На следующее утро отряд Пьера д’Омона погрузился на корабль и отплыл, обогнув Кинтаре с юга, взяв курс на остров Малл, далее через Северный пролив к заливу Фёрф, омывавшему Гэлоуэй, на берегу которого возвышался легендарный Карлаверок.
Рыцари высадились в шлюпки и достигли берега. Перед ними возвышался Карлаверок, его бартизаны были разрушены. Пьера д’Омона поразило отсутствие ворот и надвратной башни, пострадавших при штурме, видимо, от применения осадных орудий. По-прошествии нескольких лет на развалинах начала пробиваться робкая растительность.
В стратегическом отношении Карлаверок располагался идеально. С одной стороны его омывал залив Фёрф, с другой – огибала река Клайд. Сам замок возвышался на отрогах Южных Шотландских гор.

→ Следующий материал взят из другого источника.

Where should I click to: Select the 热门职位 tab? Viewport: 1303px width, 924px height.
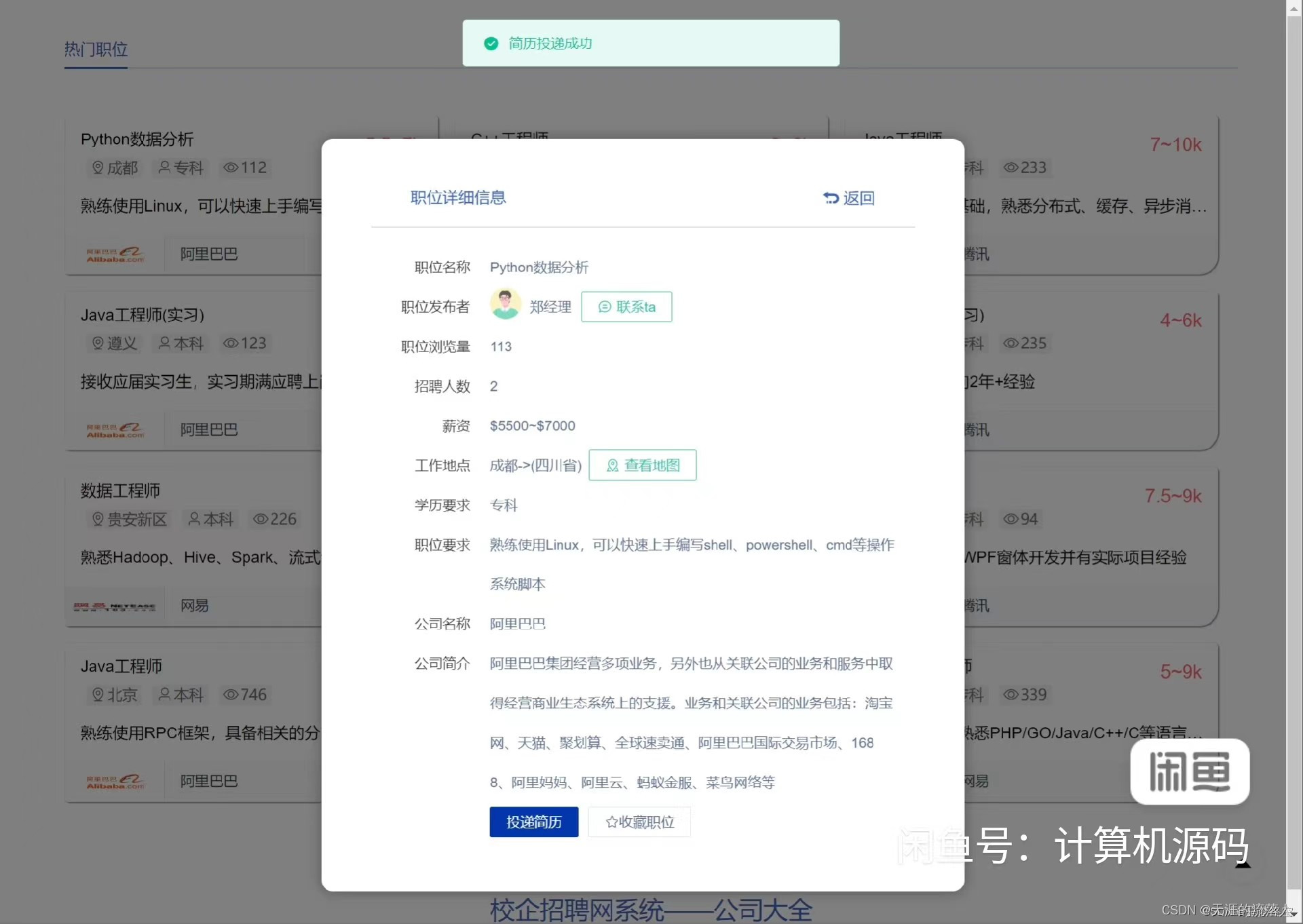coord(96,50)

Рыцари прошли через мост, оставляющий желать лучшего, вошли через выломанные ворота и огляделись. Башня-донжон, пристроенная к замку, почти не пострадала, по винтовой лестнице, расположенной в её толстой стене, рыцари проследовали в сам замок.
Оглядев своё имущество, Пьер д’Омон понял, что восстановительных работ хватит с лихвой и надолго. В зале из мебели сохранился лишь один деревянный стол, и то, скорее всего, сделанный в незапамятные времена переселенцев. Он был настолько велик, что при разграблении замка просто не прошёл ни в одну из дверей, посему и был оставлен за ненадобностью. Видимо, плотник, изготовивший его когда-то, мастерил прямо на месте, в зале, выполняя пожелание бывшего господина – сделать стол большим и крепким.
Пройдя дальше, д’Омон обнаружил, что в некоторых комнатах сохранились кровати, явно по той же причине, что и стол в гостиной. В общем, замок был запущен и захламлён, на окнах отсутствовала слюда, сохранились лишь её фрагменты, наводящие на мысль, что они были когда-то цветными. Камины пребывали в удручающем состоянии, они не чистились несколько лет, и в одном из них поселились птицы, в других – летучие мыши, которые мирно спали днём, опрокинувшись вниз головой, уцепившись за каминные решётки.
Пьер д’Омон понимал, что отступать некуда, придётся решать множество хозяйственных проблем. Рыцари были немногословны, они думали о том же, что и д’Омон. После полученных впечатлений от замка, они решили проинспектировать земли, или, по крайней мере, что от них осталось.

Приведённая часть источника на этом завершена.